The principal disadvantage for photographers in using Google to pursue infringers is the time required to do searches one at a time. A high percentage of the uses found are on blogs and personal web pages. These are probably not worth pursuing given the time and costs required. PicScout offers a service that will search for all the images in a photographer’s database and provide a report of just those instances where unauthorized uses are found. By conducting a few Google searches photographers can determine if there are enough uses of their images by larger companies to make working with PicScout worth their time and trouble.
There are two other problems that most photographers face when trying to identify infringing uses. First, in those cases when the image is represented on a non-exclusive basis by multiple distributors the photographer must determine if any of their distributors might have licensed usage rights. Since very few distributors supply their photographers with specifics about who licensed a given usage photographers must contact each of their distributors to determine if the usage found was legally licensed. Distributors representing images non-exclusively have similar problems. They will know whether they licensed rights to use a particular image, but they will not know if any of the other distributors that represent the same image might have licensed it.
Another problem is that it often takes many months from the time an image is actually licensed for use before the photographer is made aware that the image was licensed. Thus, Google might find an image that was licensed legitimately long before any information about the sale is reported to the photographer.
Concerns
Before making extensive use of this service it would be wise to read through Google’s “Terms of Service.” Some photographers are concerned that by using this service they may be giving away rights to their images.
In Google’s “universal license” which covers all activity on Google paragraph 11.1 says, ”By submitting, posting or displaying the content you give Google a perpetual, irrevocable, worldwide, royalty-free, and non-exclusive license to reproduce, adapt, modify, translate, publish, publicly perform, publicly display and distribute any Content which you submit, post or display on or through, the Services.”
I am not a lawyer but it seems to me this is just giving Google the right to post the image on its web site.
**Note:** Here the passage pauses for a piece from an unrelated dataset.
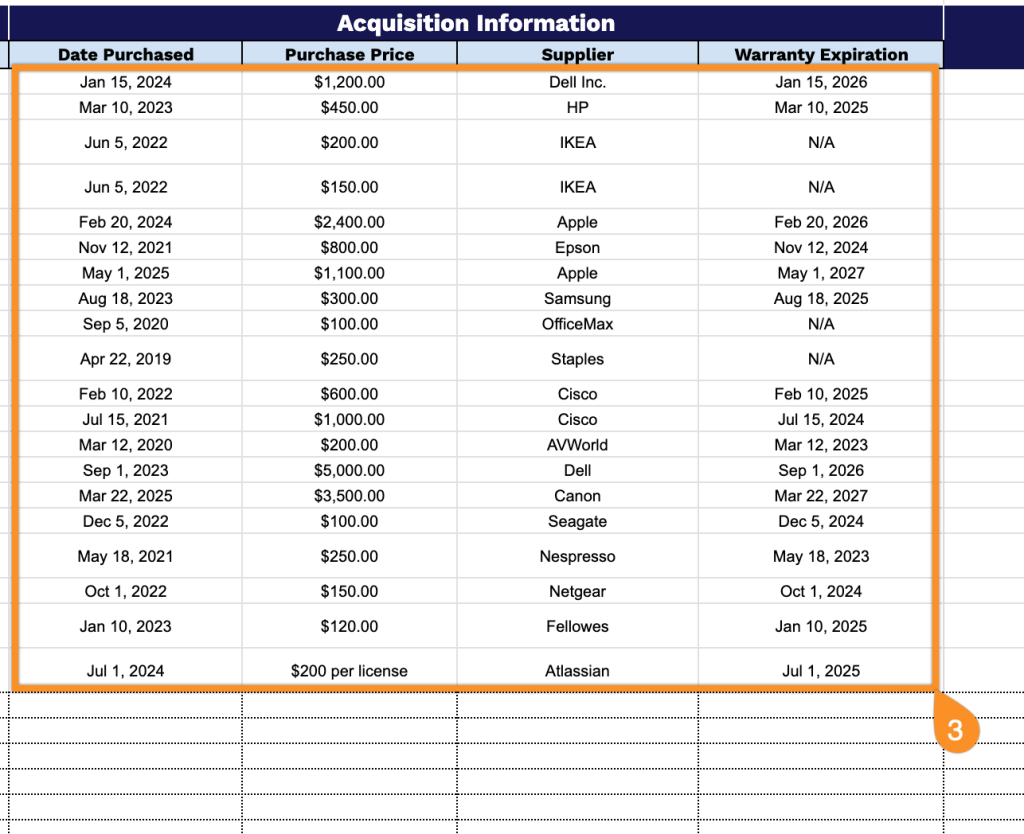Select the Samsung supplier cell
Screen dimensions: 1024x834
(x=577, y=298)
They also say, “This license is for the sole purpose of enabling Google to display, distribute and promote the Services and may be revoked for certain Services as defined in the Additional Terms of those Services.”
Google’s “universal license” also says, “8.1 You understand that all information (such as data files, written text, computer software, music, audio files or other sounds, photographs, videos or other images) which you may have access to as part of, or through your use of, the Services are the sole responsibility of the person from which such content originated. All such information is referred to below as the “Content”.
Paragraph “8.2 [says] You should be aware that Content presented to you as part of the Services, including but not limited to advertisements in the Services and sponsored Content within the Services may be protected by intellectual property rights which are owned by the sponsors or advertisers who provide that Content to Google (or by other persons or companies on their behalf). You may not modify, rent, lease, loan, sell, distribute or create derivative works based on this Content (either in whole or in part) unless you have been specifically told that you may do so by Google or by the owners of that Content, in a separate agreement.”
Finally paragraph 9.4 says, “Other than the limited license set forth in Section 11, Google acknowledges and agrees that
it obtains no right, title or interest from you (or your licensors) [emphasis mine] under these Terms in or to any Content that you submit, post, transmit or display on, or through, the Services, including any intellectual property rights which subsist in that Content (whether those rights happen to be registered or not, and wherever in the world those rights may exist). Unless you have agreed otherwise in writing with Google, you agree that you are responsible for protecting and enforcing those rights and that Google has no obligation to do so on your behalf.”
Given the above language of the Terms of Service, it seems to me that there no reason for photographers to fear using Google to search for their images.